Performance comparison of recently published articles in the noiseless and noisy environment is illustrated in Table 6. For noiseless environment, the proposed method in this paper has exactly the right classification success, while other papers’ methods have poor classification rate. For noisy environment with 20 dB, the obtained result in this paper is lower than other papers’ results because of the difficulty of detecting the distinctive feature of notch with high-level noise. For noisy environments with 30 dB, 40 dB, and 50 dB, the results of the proposed method are quite high and effective compared to the results of the proposed methods in recent years. Besides, the results in this paper are obtained using half of all data for training, while other papers use a higher rate of all data for training. In some of the cited works, no analysis has been performed on computational time. When the computational time of the algorithm proposed in this paper is compared with those of other works, it is seen that some works have lower computational time and others higher. However, the computational time performance of any technique is influenced by several other factors such as sampling frequency, feature extraction technique, classifier type, and processor speed. Considering all such factors, the proposed hybrid deep learning approach is clearly a viable option for the PQD classification problem. When the results obtained in this article are compared with the results of recently published literature papers, it is seen that the proposed approach is suitable for the classification of PQDs.

6. Conclusion

In this paper, a hybrid deep learning approach based on CWT, CNN, NCA, and SVM has been proposed for classification of PQDs in the SPV plant integrated power system. Even if the SPV plant integrated power system has a negative effect on power quality, the obtained result showed that the accuracy level of the proposed approach is significantly higher than the results of the recently published papers.
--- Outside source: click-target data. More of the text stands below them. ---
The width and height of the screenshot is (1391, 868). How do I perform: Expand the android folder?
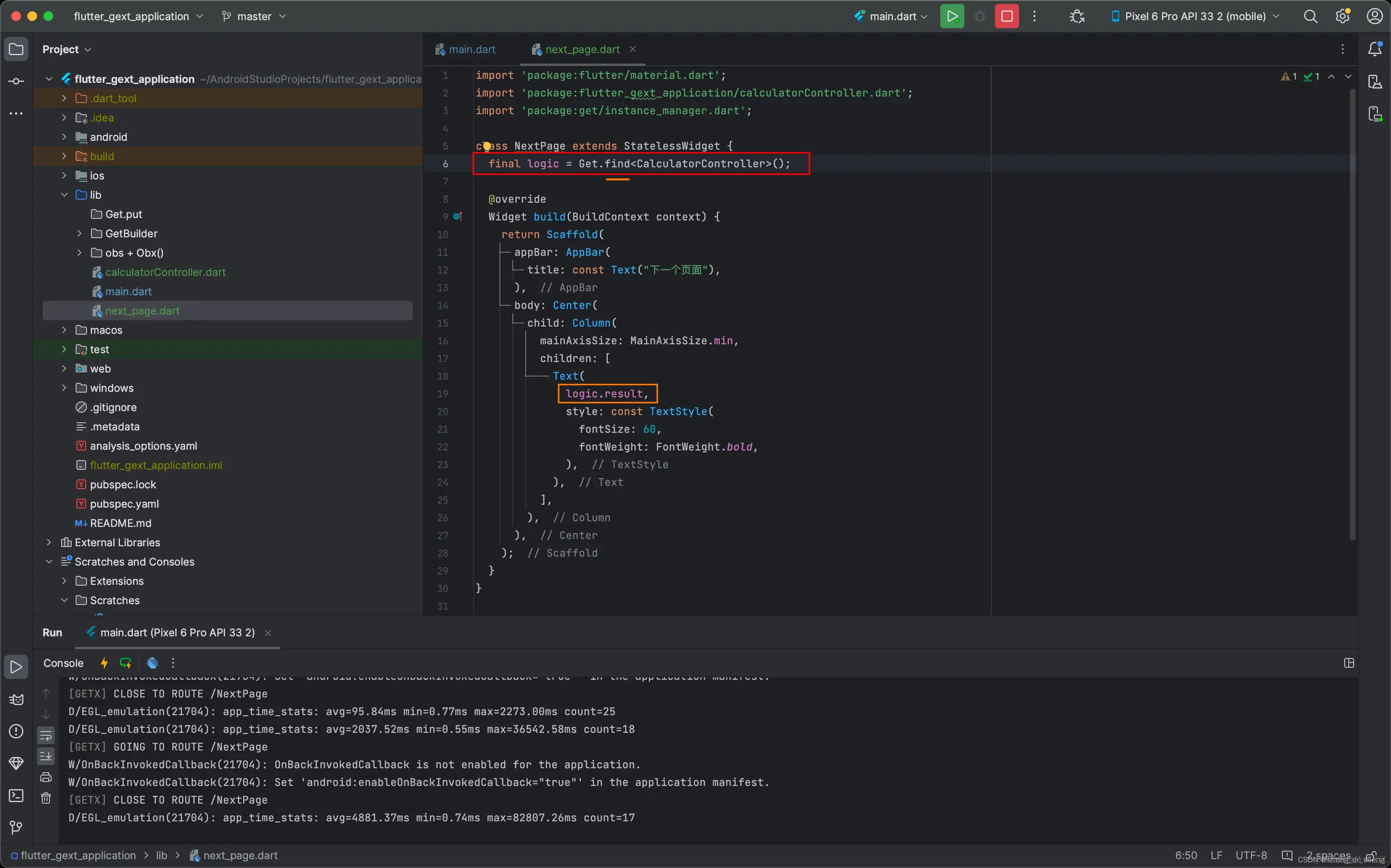click(64, 137)
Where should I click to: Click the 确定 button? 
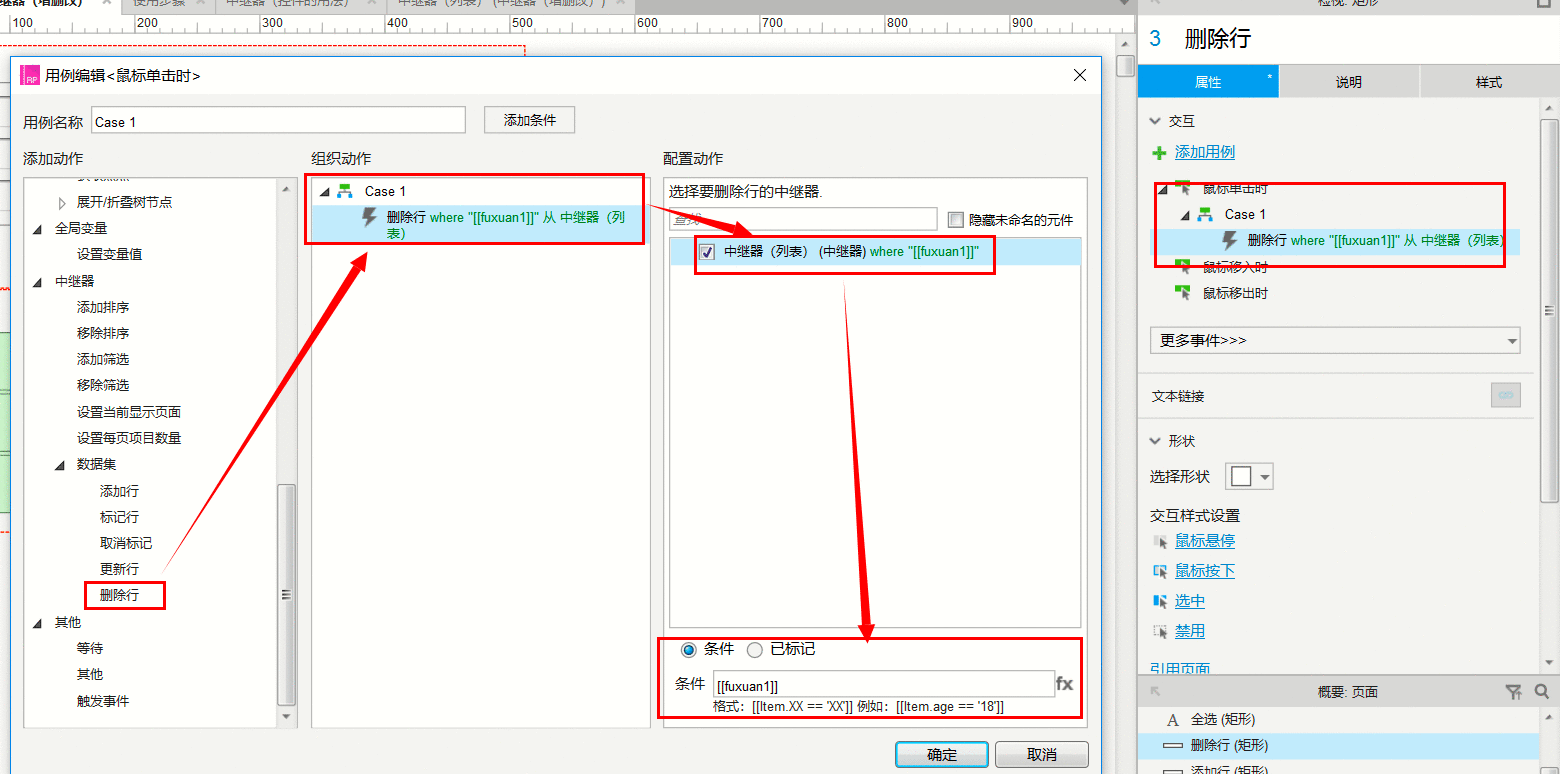point(942,755)
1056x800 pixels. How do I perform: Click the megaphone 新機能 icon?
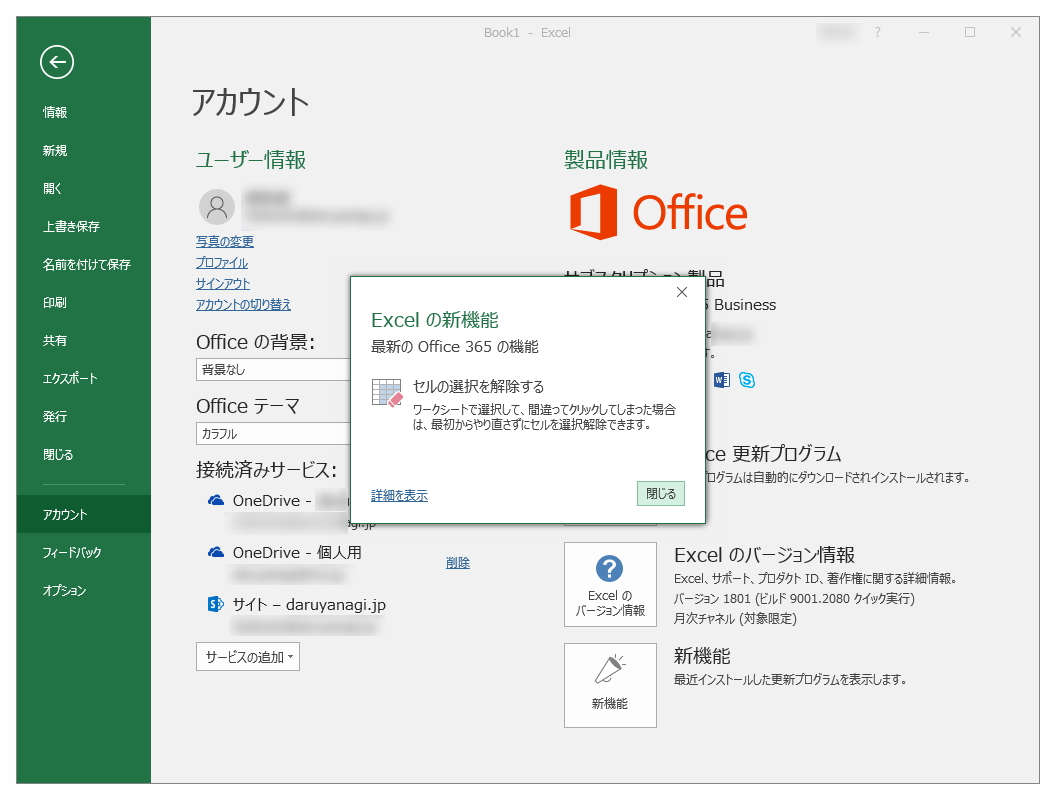click(610, 685)
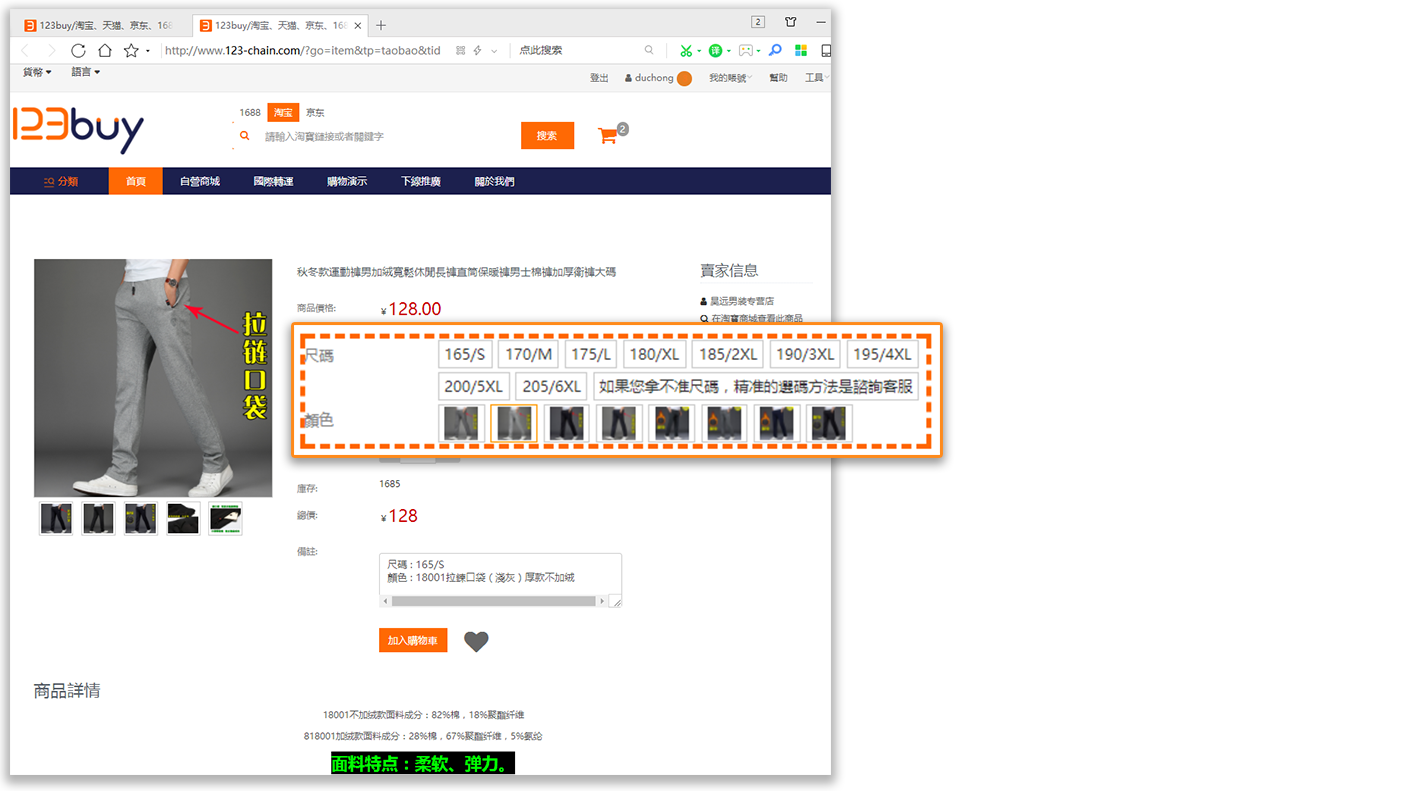The height and width of the screenshot is (791, 1408).
Task: Click the blue magnifier icon in toolbar
Action: click(x=774, y=51)
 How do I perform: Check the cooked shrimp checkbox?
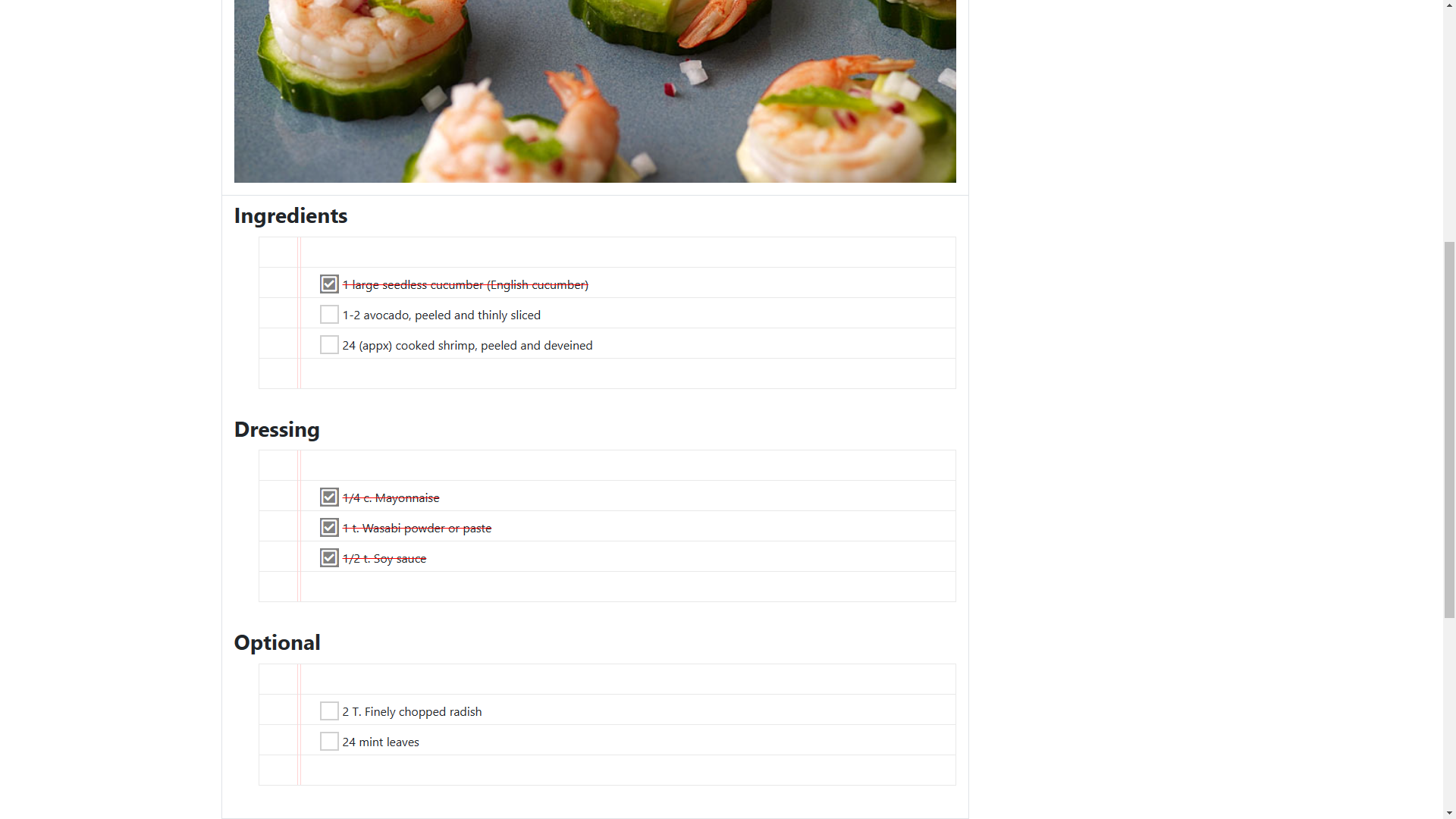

The high performance is achieved in the processing stage due to the implementation of the CWT and CNN-based efficient feature extraction method and the feature selection algorithm using NCA. The proposed approach has exactly the right classification success for noiseless environment, while it has high performance in the severe noise level. The comparison results show that the proposed approach has abundant capability for recognition of PQDs even in noisy environment. The proposed approach performs very well in the recognition of various PQDs in the SPV plant integrated power system. Besides, the proposed method can be used in the novel technologies of power system such as microgrids and a grid-connected hybrid power generation system.

Data Availability

The power quality disturbance data used to support the findings of this study are available from the corresponding author upon request.

Conflicts of Interest

The authors declare that they have no conflicts of interest.